A "model kitchen": images of early 20th Century kitchens and kitchen goods
August 14, 2009 4:27 PM   Subscribe

A "model kitchen": images of early 20th Century kitchens and kitchen goods
Images of kitchens from 1905-1925, from advertisements, plan books, and magazine articles, give us a fascinating glimpse into life in the early 20th century -- both idealized (dream kitchens) and real. I built this page while researching ideas to restore my 1911 bungalow kitchen, but found that the collection was too interesting not to share. The rotating "U-Turn-It" apartment fixture is pretty amazing in itself, but there's also the 1917 dishwasher built into a tabletop, the ingenious rotating-out under-drainboard cabinet, floor and cabinet plans, and lots of interesting tidbits of life in that period.
posted by litlnemo (15 comments total) 2 users marked this as a favorite

Posting this got me kind of inspired to improve it a bit, so this afternoon I've divided it up into multiple pages (so it will load faster -- it's image-heavy), and added about 20-30 more images.
posted by litlnemo at 6:06 PM on August 14, 2009

I am interested, however I can neither see the majority of your images, nor understand how to use google books effectively.
posted by sunshinesky at 3:03 AM on August 15, 2009

Hmm. I wonder if the problem is that you are not in the US. I know that sometimes when actually trying to look at the books in Google Books, if you are not in the US, you may not have access to the same books. But since many of these pictures are only images from public domain works, it would be nice if they were visible to everyone.

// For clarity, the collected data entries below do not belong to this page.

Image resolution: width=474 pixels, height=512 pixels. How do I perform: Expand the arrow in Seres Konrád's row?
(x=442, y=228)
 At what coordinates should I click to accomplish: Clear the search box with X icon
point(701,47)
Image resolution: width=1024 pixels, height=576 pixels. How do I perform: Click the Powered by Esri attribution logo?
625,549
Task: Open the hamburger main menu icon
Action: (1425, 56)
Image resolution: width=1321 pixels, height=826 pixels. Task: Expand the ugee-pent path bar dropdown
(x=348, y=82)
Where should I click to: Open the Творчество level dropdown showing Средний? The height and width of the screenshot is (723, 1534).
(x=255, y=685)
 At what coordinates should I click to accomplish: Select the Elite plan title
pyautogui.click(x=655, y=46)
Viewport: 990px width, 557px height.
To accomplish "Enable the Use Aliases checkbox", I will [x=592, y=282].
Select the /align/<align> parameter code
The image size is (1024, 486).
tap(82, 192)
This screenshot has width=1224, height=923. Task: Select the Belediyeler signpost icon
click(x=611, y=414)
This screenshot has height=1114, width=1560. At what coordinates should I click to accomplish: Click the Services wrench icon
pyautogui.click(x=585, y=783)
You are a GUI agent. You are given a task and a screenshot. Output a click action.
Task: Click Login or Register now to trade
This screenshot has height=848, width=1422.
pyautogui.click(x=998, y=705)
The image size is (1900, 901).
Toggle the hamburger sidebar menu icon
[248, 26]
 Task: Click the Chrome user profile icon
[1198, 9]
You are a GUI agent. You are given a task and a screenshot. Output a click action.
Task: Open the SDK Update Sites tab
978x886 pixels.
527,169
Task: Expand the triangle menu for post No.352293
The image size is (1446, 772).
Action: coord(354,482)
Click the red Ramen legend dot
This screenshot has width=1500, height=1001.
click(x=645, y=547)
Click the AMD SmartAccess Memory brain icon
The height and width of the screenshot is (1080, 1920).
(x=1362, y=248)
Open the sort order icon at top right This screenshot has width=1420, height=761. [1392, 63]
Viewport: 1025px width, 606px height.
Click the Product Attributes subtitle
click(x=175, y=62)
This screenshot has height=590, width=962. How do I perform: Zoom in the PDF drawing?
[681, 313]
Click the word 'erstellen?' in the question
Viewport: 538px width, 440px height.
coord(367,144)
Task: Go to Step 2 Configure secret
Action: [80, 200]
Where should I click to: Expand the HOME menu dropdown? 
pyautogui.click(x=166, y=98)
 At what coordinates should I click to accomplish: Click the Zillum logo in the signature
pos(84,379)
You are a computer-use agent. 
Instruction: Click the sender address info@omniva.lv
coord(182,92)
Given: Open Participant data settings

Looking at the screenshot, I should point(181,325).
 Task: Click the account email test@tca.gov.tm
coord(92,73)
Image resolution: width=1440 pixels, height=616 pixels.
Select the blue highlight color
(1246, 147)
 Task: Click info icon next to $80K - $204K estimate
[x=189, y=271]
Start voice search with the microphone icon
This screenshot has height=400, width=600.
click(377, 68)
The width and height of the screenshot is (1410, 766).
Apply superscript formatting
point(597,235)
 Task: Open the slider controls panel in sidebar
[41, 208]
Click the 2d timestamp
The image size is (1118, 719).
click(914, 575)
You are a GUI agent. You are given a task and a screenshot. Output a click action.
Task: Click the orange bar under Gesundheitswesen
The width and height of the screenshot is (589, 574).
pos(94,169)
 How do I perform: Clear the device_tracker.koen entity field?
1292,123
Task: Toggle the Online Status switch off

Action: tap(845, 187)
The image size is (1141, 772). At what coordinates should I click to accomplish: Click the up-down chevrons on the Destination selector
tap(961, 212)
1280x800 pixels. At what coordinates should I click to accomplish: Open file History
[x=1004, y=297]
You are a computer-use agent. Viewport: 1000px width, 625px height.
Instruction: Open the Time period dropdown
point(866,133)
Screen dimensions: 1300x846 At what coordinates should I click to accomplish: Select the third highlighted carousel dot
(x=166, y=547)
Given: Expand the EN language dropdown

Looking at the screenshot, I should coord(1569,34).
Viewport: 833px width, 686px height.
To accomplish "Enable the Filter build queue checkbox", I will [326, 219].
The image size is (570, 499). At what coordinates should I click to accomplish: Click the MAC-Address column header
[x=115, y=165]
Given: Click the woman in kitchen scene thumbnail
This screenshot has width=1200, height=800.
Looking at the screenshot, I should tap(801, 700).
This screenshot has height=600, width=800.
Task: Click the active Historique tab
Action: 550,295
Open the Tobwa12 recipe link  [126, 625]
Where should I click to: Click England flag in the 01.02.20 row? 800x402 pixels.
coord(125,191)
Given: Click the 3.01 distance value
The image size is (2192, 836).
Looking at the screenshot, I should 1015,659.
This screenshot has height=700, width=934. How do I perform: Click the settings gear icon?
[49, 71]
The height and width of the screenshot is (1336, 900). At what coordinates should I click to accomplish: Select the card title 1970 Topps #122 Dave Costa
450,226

Is it only the Google Books images that don't show? I have a few other images from other sources.

If it's a widespread problem, I might have to go ahead and host all of the graphics myself to avoid this, but the Google links still might only work for US readers, darn it.
posted by litlnemo at 3:27 AM on August 15, 2009

What's fascinating to me is how many of the counter-level areas (sinks, tables) are on legs rather than cabinets. I suppose cabinetry got a lot cheaper with mass-production. Many of the items look less like installments and more like furniture.

There's also something about older ad copy. When I read ads that were printed more than a few decades ago, often times I want to buy the stuff... even the obsolete stuff. Lots of really quality feature/benefit selling in older ads, without all the huff and fluff, the sensationalism, the distraction.
posted by pengale at 6:46 PM on August 17, 2009

Thanks for this. Much of this works for my 1939 farmhouse kitchen, too, although white wooden cabinets were added in the 1960s, along with a peninsula countertop. I only wish I knew what the kitchen looked like prior that. I like the spare, open look of these kitchens.
posted by apartment dweller at 7:54 AM on August 19, 2009

I do, too. They were very big on keeping the kitchen as bare as possible to make it more sanitary. If you can live without the extra storage, it does have a nice effect.

Our 1911 kitchen was originally quite bare -- one wall had a built-in counter-and-cabinets combo, but none of the other walls had anything. The sink was apparently wall-mounted and had legs under it, and if there was anything else on that wall, it was free-standing. The floor was marbled green linoleum.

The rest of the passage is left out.